要するにあらゆるものをそれ単独の相においてみるのではなく、他の相との比較のうちに見ようとするのだ。その意味でこの態度は比喩を想起させる。比喩とりわけ隠喩を通じて、個々の存在者を存在の体系の中で的確に位置付けようという意欲の表れとみることができる。

以上二つの要素が静的な秩序を示しているのに対して、舞踏は存在の動態的な側面を表すものである。存在者は静的な秩序の中にあって単に静的に存在しているばかりではなく、様々な動きをするものだ。抽象から具象へ、理想から現実へ、聖なるものから俗なるものへの推移といったものがそれである。

その動き乃至推移は一定の秩序に従ってなされる。舞踏である。あらゆる事象は「天球の音楽に合わせて、前に後ろに、うっとりとして回転する」のである。何故舞踏なのか。人間の動きが存在全体の動きへと、隠喩を通じて拡大しているのである。

このように世界あるいは宇宙といったものは一定の秩序に従って存在する。人間も、人間が形成する社会もそうである。すべては秩序の相の中で初めて存在の根拠を与えられるのだ。

この世界観がきわめて宗教的なことはいうまでもない。秩序全体が神によって創造され、神のみに存在の根拠を負うと考えるのだ。

このようにティリアードが、シェイクスピアの抱いていた世界観を中世的なそれとの連続性のうちにとらえたことは説得的だ。ルネサンスとは、バフチーンもいうように、中世との断絶の相にではなく、それとの連続性においてとらえられるべきだからだ。

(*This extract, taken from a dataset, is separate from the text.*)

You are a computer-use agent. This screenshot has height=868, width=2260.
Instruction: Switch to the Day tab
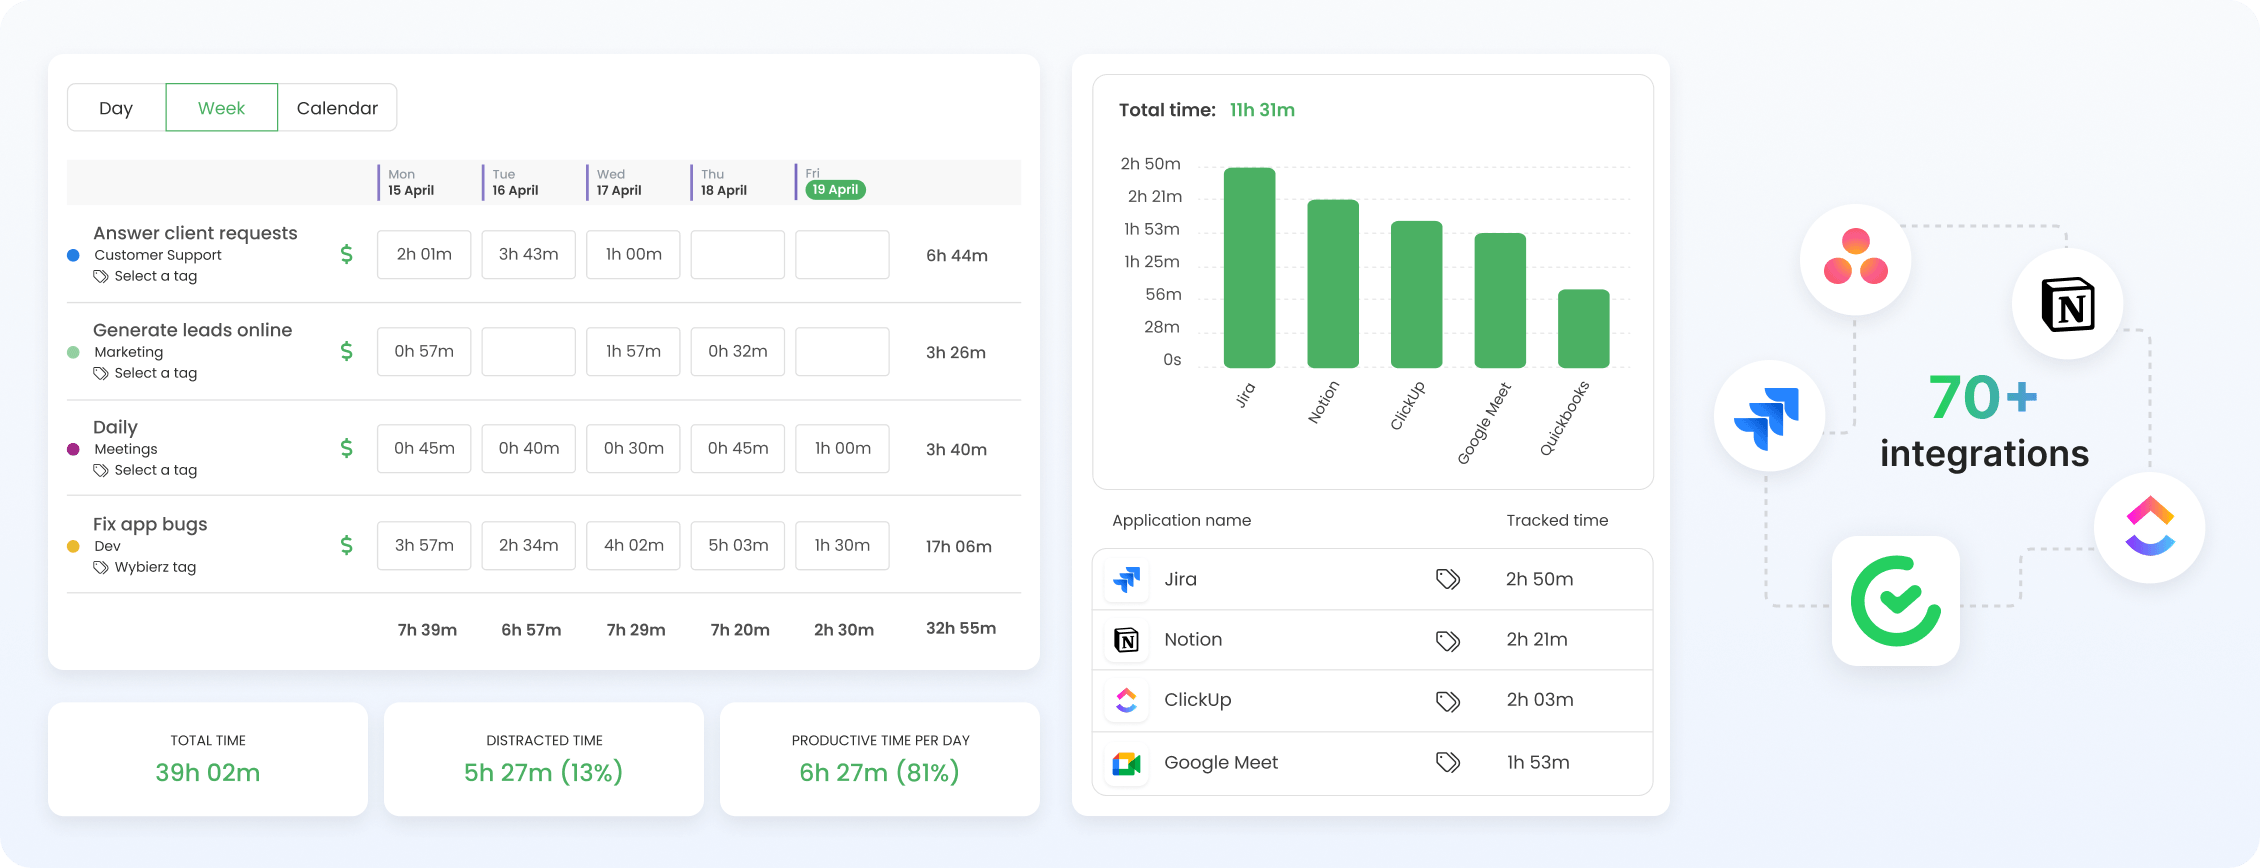116,108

そうはいっても、ティリアードの説はバフチーンに比べると極めてスタティックだといわざるを得ない。バフチーンは、ルネサンス的世界像は中世的なそれの延長上にあるものとして、神学的な残渣を多く含んでいると認めると同時に、その中にあるダイナミックな要素の方により注目した。静よりも動、秩序よりも破壊、そして生と死のダイナミズムなどだ。これらは神学的な世界観ではなく民衆の素朴な世界観に由来するものだ。民衆のもつ巨大なエネルギーが、歴史を動かしてきたとするのがバフチーンの基本的な立場だった。

それに比すればティリアードは、中世的世界観に含まれた神学的、キリスト教的側面に気を取られ過ぎているといわざるを得ないようだ。